Assignment: Could you retype only the lines from the one containing "250x202 pixels." through the final line of the entries, both included, skipping any images?

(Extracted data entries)

┄┄┄┄┄┄┄┄┄┄

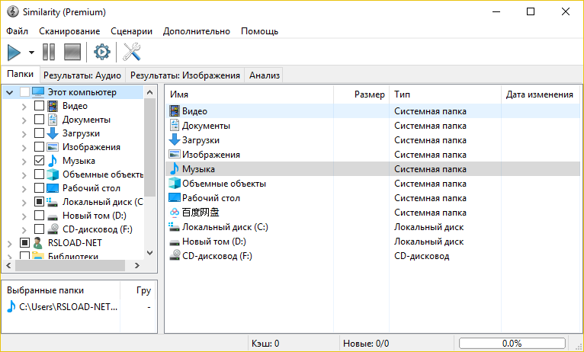Expand the RSLOAD-NET tree node

click(10, 243)
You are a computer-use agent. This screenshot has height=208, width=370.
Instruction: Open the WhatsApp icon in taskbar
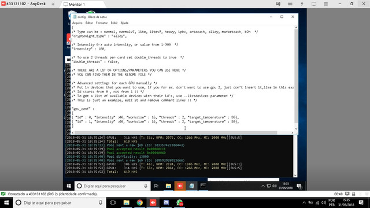(x=180, y=203)
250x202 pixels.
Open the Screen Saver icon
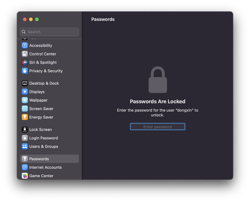[x=25, y=109]
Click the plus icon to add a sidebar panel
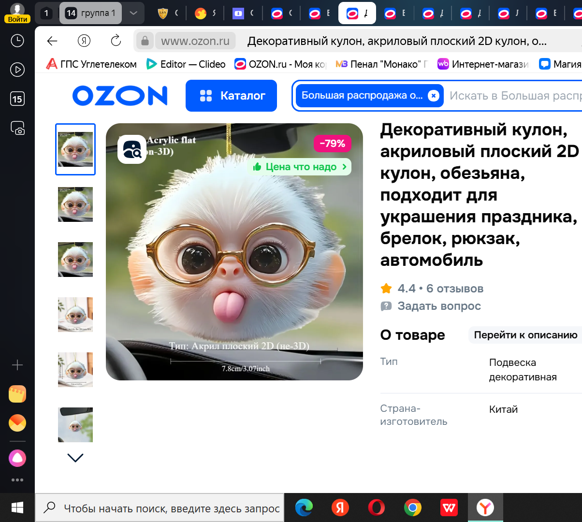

┄┄┄┄┄┄┄┄┄┄

Task response:
250x202 pixels.
Open the Screen Saver icon
[x=25, y=109]
Click the plus icon to add a sidebar panel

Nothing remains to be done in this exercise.